■ WORK TO COMPLETE: In the listing, find every line that has the string "Task" and copy it.

■ AVAILABLE RECORDS:
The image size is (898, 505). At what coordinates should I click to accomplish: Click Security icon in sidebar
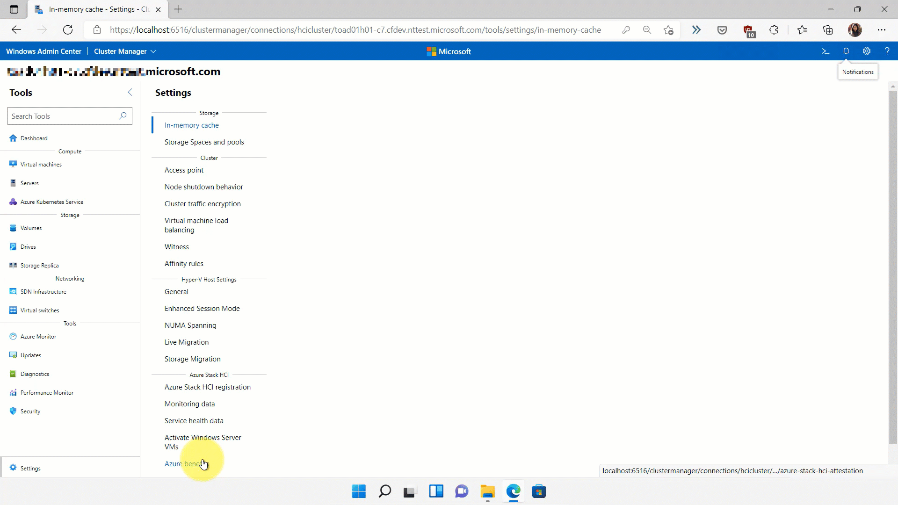point(14,411)
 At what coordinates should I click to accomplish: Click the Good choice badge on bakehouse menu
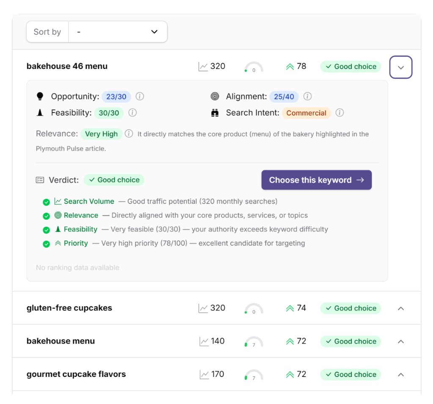tap(350, 341)
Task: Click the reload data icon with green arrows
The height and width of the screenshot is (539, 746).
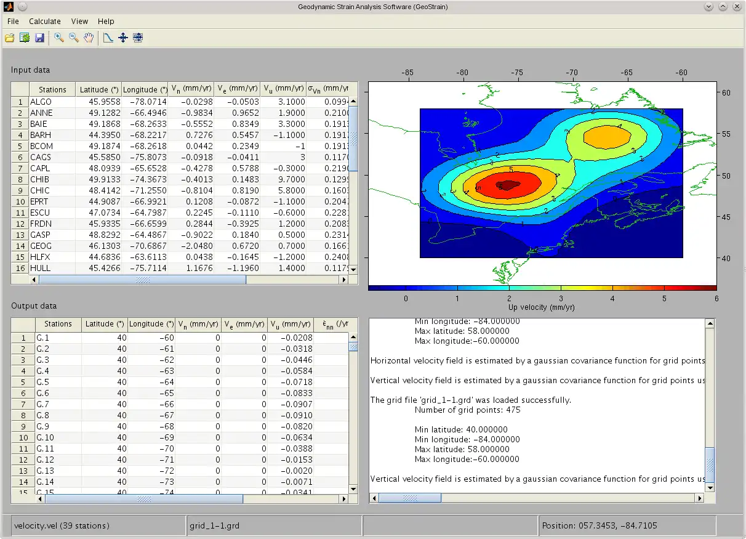Action: 25,38
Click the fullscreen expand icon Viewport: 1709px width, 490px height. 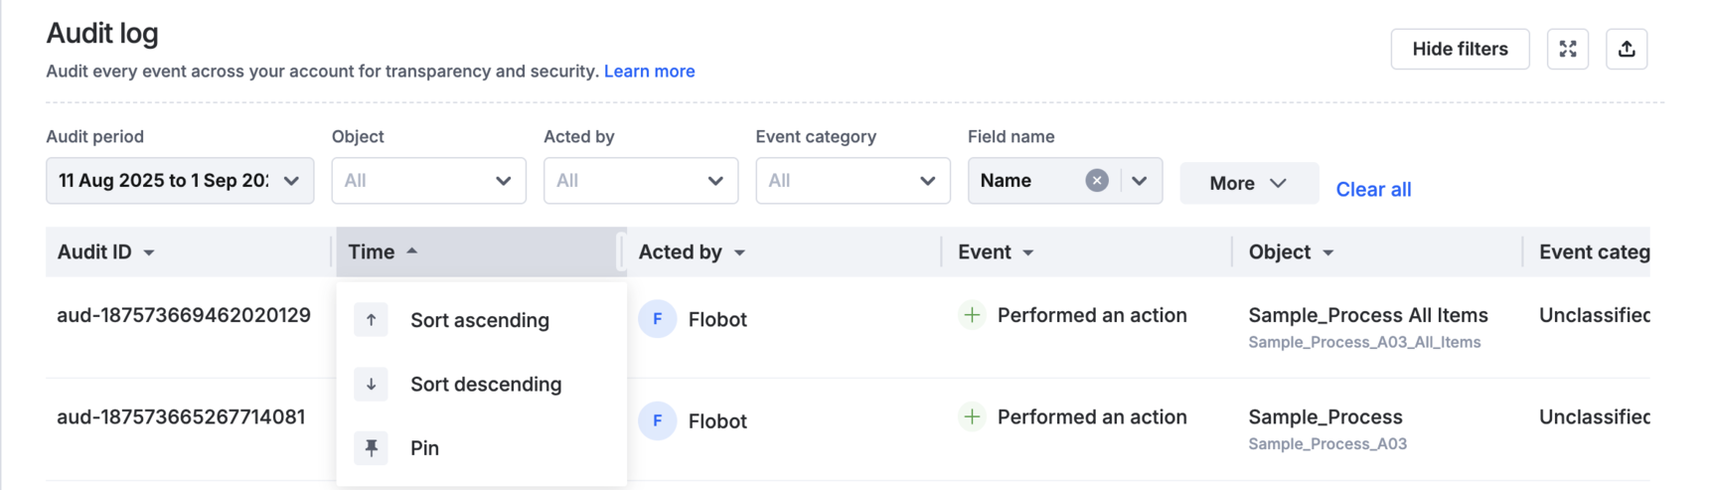click(1568, 49)
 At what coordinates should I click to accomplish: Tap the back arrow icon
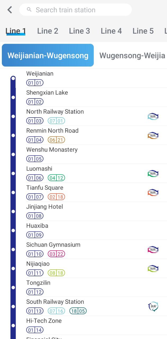click(x=10, y=10)
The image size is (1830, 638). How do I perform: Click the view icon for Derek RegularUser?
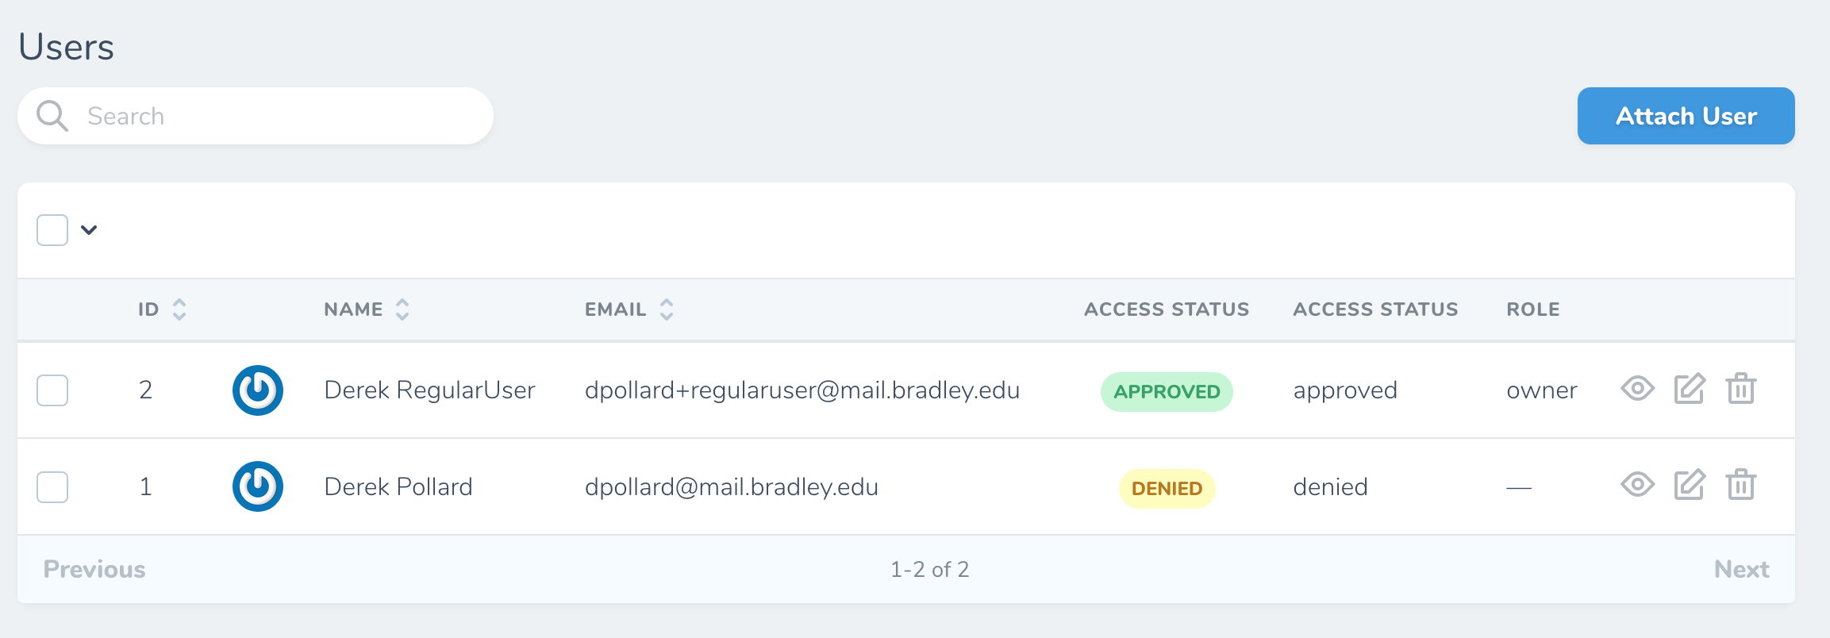coord(1638,390)
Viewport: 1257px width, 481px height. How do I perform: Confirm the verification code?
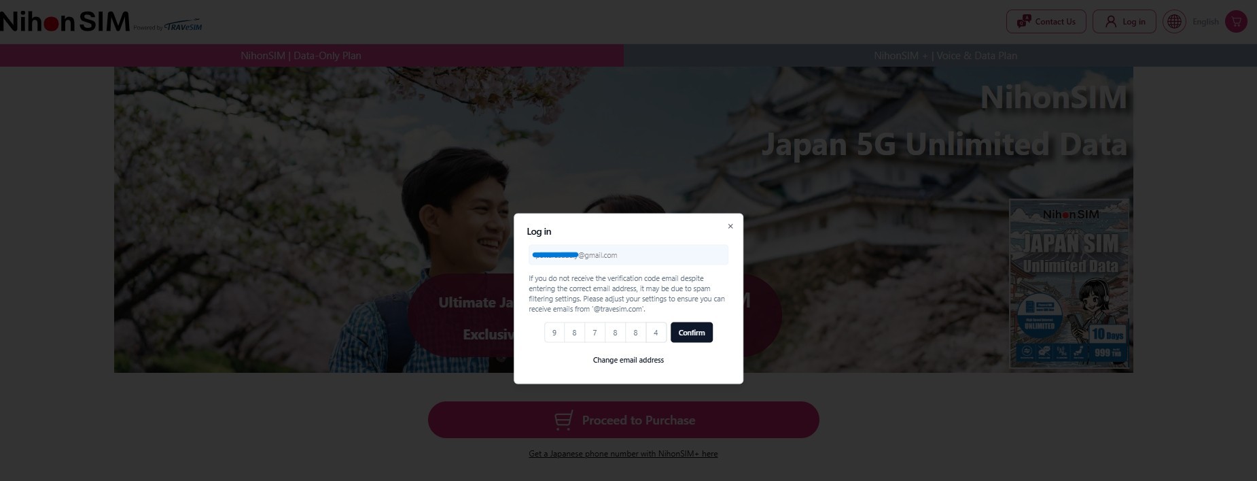(691, 333)
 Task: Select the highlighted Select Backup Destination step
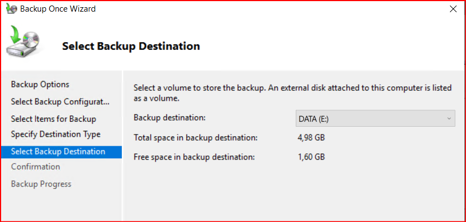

■ YOUR RESPONSE:
Task: Click the reload data icon with green arrows
 Task: Select the highlighted Select Backup Destination step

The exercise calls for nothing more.